## begin SOURCE DOCUMENT
The Time Bomb in Your Portfolio

Investing is risky. Everyone knows that. There are no guarantees. But the biggest risk to your portfolio isn't what you think it is.

The concept of risk, you see, means different things to different people. Moreover, if you asked an academic about risk and how to minimize it, most of the answers you'd hear would be unhelpful when it comes to the real world of investing.

Even worse, none of those answers would help you defuse the biggest risk to your portfolio.

Can't go back
The most quoted measure of risk is beta -- actually a measure of volatility. The general thinking is that a stock that jumps around a lot is riskier than a stock that doesn't, because the volatile stock's returns will deviate substantially from the market average.

Hogwash! Risk and volatility don't equate. I couldn't care a lick about whether or not a stock's returns deviate from the market average as long as those returns are better than the market average. For example, I know I wouldn't object to having owned these volatile (beta greater than 2) stocks over the past year:

Company

Beta

TTM Return

Canadian Natural Resources (NYSE: CNQ  )
## end SOURCE DOCUMENT
## begin COLLECTED DATA
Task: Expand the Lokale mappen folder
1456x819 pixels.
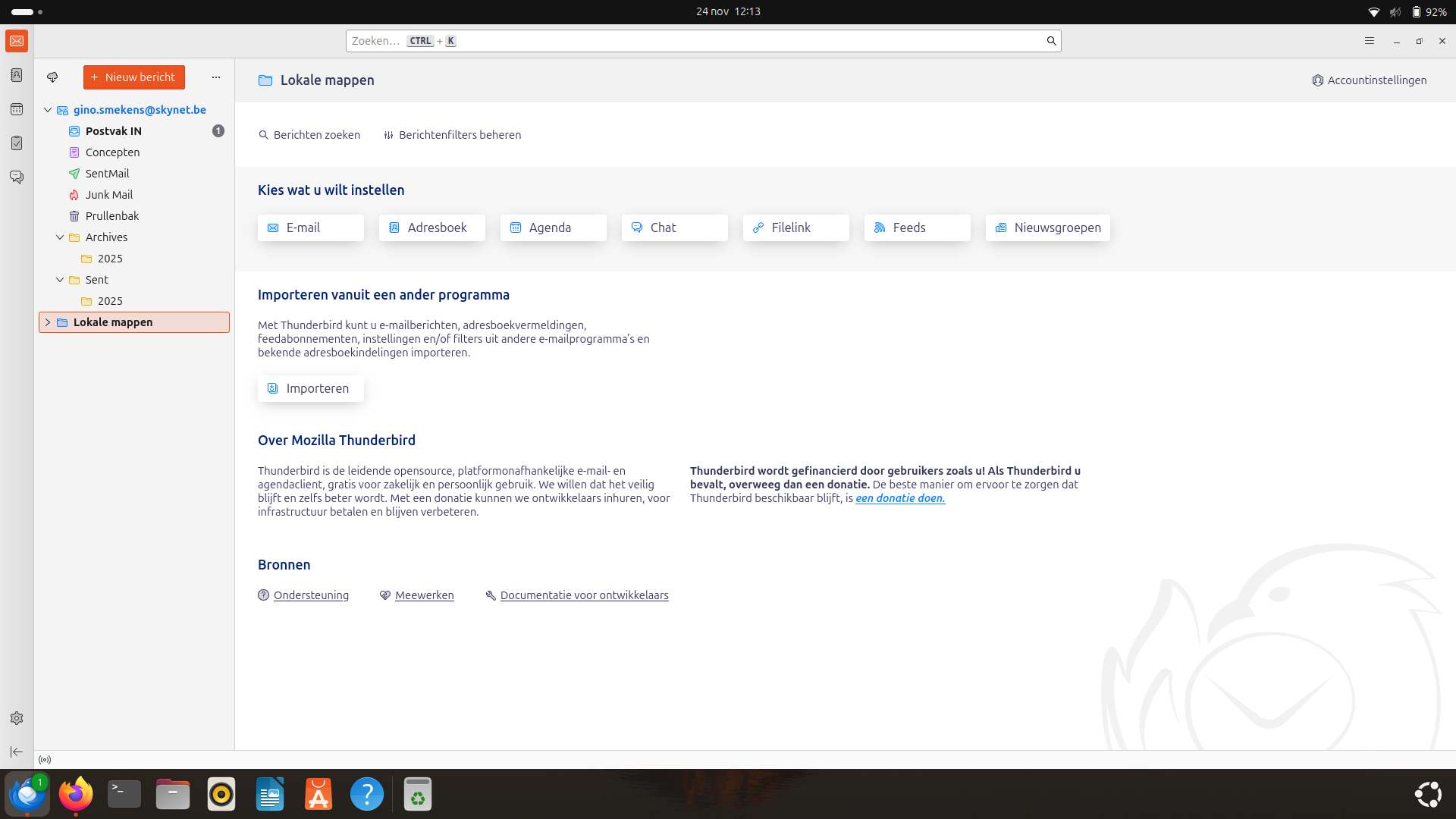Action: click(48, 322)
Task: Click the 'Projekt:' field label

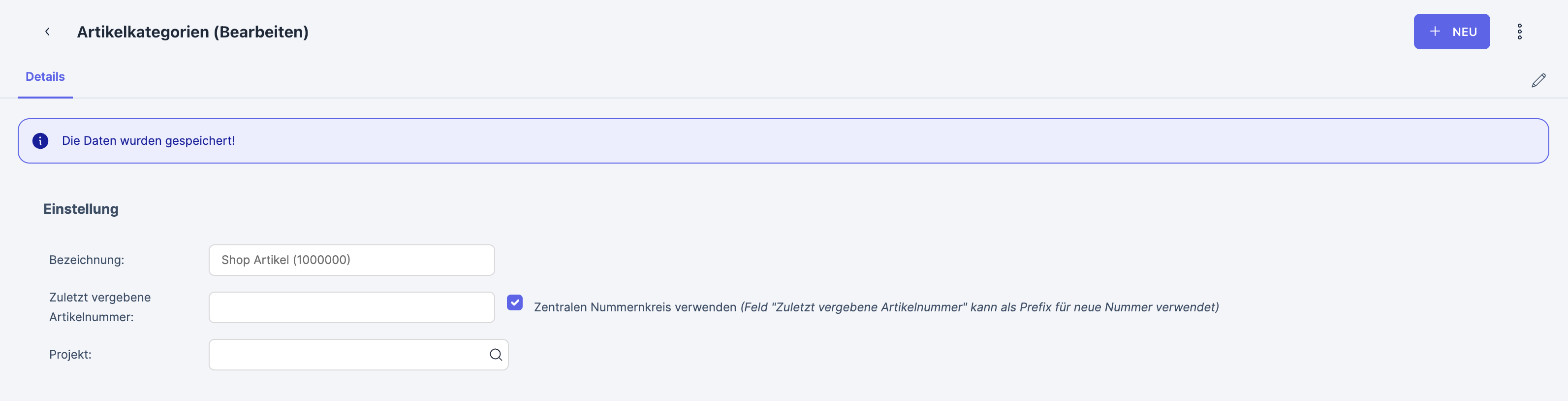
## end COLLECTED DATA
TASK: Transcribe the portfolio risk article word for word, starting with "Investing is risky." and going on through "to your portfolio.".

IN RESPONSE:
Investing is risky. Everyone knows that. There are no guarantees. But the biggest risk to your portfolio isn't what you think it is.

The concept of risk, you see, means different things to different people. Moreover, if you asked an academic about risk and how to minimize it, most of the answers you'd hear would be unhelpful when it comes to the real world of investing.

Even worse, none of those answers would help you defuse the biggest risk to your portfolio.